Hoefgen's beliefs are more communist than National Socialist, having radical ideas of liberating theatre for the masses, but he has no real political beliefs. In early days in Hamburg he makes a point of not belonging to any party or having any political allegiance, he even speaks dismissively of the rising Nazis. After the Nazis rise to power and he returns to Berlin from a film shoot in Budapest, he hides a Jew in his house, he continues to sleep with a black woman and brings a fellow radical back from exile to appear in his company. Yet he turns people in to the Nazis, knowing or deliberately ignoring that they're going to be shot, follows all Nazi rulings and even participates in Nazi speechmaking.
The point, or the most obvious one, is one of perspective. Hoefgen isn't a hero for going back to Germany and doing these human things, he's a villain for being a deliberate and knowing part of the villainy. The depth comes from the characterisation, both as written and as acted, of why he chooses to do this. How much of it is deliberate fraternisation, how much is self delusion, how much is blind ambition, how much is egotism run rampant. Brandauer, who is by far the most dominant thing about this film, is astounding. Director István Szabó does an excellent job in bringing the story to the screen, leaving its complexity intact.

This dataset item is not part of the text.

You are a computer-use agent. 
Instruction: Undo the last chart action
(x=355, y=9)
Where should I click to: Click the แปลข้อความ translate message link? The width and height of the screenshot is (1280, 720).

Mephisto won the Best Foreign Language Film Oscar in 1982. I don't think I've seen any of its competitors, so have no clue whether it was deserved or not. However good this is, Das Boot was better and it was also released in 1981. However it's Oscar attention came in 1983 rather than 1982 and was in major categories like Best Director rather than being relegated to the Foreign Film category. Mephisto is a great film, but it suffers like many multinational European productions in that many of its actors are not fluent in the language that the film was made in. Brandauer is German and has no problem being effective in that language, but his costars aren't as fortunate. Many of the cast are Hungarian, including Ildikó Bánsági, Péter Andorai and György Cserhalmi. Krystyna Janda is Polish. Consequently many of the major actors in the film are dubbed and not particularly well, though that's very possibly the fault of the actors rather than the dubbers.